Please give these rows again, swapping every "GUI agent" for "screen assistant" and leaving everything else as it is.

*** Opening Data for review ***

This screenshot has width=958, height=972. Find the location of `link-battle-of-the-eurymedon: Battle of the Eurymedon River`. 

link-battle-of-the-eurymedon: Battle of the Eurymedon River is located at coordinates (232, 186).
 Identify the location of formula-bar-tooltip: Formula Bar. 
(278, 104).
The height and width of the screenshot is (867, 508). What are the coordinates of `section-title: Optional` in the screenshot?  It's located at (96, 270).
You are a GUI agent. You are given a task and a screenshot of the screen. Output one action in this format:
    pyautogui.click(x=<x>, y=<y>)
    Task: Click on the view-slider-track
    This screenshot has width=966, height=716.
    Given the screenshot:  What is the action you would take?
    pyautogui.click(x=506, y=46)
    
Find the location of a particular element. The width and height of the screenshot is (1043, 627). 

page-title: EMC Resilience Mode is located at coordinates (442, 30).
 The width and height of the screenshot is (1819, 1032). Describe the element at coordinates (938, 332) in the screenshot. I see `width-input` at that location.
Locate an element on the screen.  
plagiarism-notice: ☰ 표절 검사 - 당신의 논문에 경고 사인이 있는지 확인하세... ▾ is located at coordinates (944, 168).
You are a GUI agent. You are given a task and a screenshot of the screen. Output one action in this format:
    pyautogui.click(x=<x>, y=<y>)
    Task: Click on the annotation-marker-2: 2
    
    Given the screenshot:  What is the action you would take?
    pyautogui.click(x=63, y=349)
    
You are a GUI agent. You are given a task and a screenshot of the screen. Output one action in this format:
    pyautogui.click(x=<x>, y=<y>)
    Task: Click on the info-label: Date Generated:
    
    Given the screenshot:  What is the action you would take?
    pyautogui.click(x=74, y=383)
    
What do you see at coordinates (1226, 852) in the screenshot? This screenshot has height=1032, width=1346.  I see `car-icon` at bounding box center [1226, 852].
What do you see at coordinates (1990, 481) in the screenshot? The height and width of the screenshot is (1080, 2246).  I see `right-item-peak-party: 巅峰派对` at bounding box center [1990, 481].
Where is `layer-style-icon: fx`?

*** Closing Data for review ***

### Your solution
This screenshot has width=958, height=972. Find the location of `link-battle-of-the-eurymedon: Battle of the Eurymedon River`. 

link-battle-of-the-eurymedon: Battle of the Eurymedon River is located at coordinates (232, 186).
 Identify the location of formula-bar-tooltip: Formula Bar. 
(278, 104).
The height and width of the screenshot is (867, 508). What are the coordinates of `section-title: Optional` in the screenshot?  It's located at (96, 270).
You are a screen assistant. You are given a task and a screenshot of the screen. Output one action in this format:
    pyautogui.click(x=<x>, y=<y>)
    Task: Click on the view-slider-track
    This screenshot has width=966, height=716.
    Given the screenshot:  What is the action you would take?
    pyautogui.click(x=506, y=46)
    
Find the location of a particular element. The width and height of the screenshot is (1043, 627). 

page-title: EMC Resilience Mode is located at coordinates (442, 30).
 The width and height of the screenshot is (1819, 1032). Describe the element at coordinates (938, 332) in the screenshot. I see `width-input` at that location.
Locate an element on the screen.  
plagiarism-notice: ☰ 표절 검사 - 당신의 논문에 경고 사인이 있는지 확인하세... ▾ is located at coordinates (944, 168).
You are a screen assistant. You are given a task and a screenshot of the screen. Output one action in this format:
    pyautogui.click(x=<x>, y=<y>)
    Task: Click on the annotation-marker-2: 2
    
    Given the screenshot:  What is the action you would take?
    pyautogui.click(x=63, y=349)
    
You are a screen assistant. You are given a task and a screenshot of the screen. Output one action in this format:
    pyautogui.click(x=<x>, y=<y>)
    Task: Click on the info-label: Date Generated:
    
    Given the screenshot:  What is the action you would take?
    pyautogui.click(x=74, y=383)
    
What do you see at coordinates (1226, 852) in the screenshot? This screenshot has height=1032, width=1346.  I see `car-icon` at bounding box center [1226, 852].
What do you see at coordinates (1990, 481) in the screenshot? The height and width of the screenshot is (1080, 2246).  I see `right-item-peak-party: 巅峰派对` at bounding box center [1990, 481].
Where is `layer-style-icon: fx`?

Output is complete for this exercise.